## Problem statement
Line by line, the data below should be set down unchanged, with images excluded.

## Excerpted data
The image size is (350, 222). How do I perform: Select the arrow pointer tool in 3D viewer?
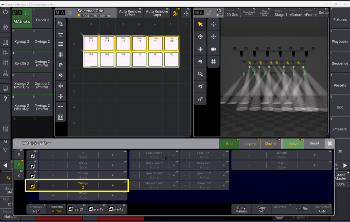200,24
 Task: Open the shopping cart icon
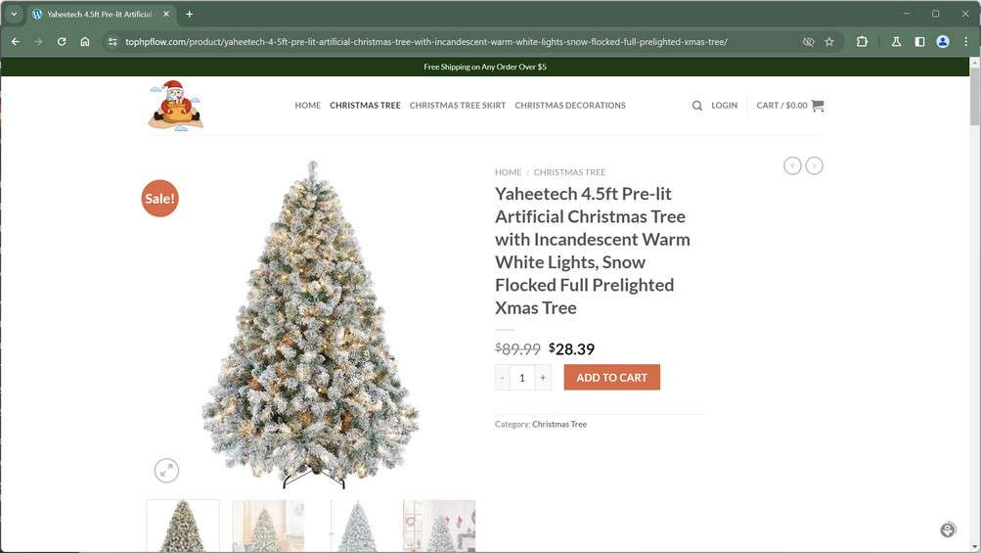(818, 106)
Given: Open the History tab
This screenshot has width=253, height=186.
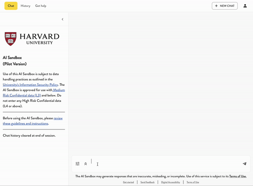Looking at the screenshot, I should point(25,6).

## Solution below
The image size is (350, 222). How do I perform: Select the arrow pointer tool in 3D viewer?
200,24
 Task: Open the shopping cart icon
(818, 106)
Given: Open the History tab
This screenshot has width=253, height=186.
Looking at the screenshot, I should point(25,6).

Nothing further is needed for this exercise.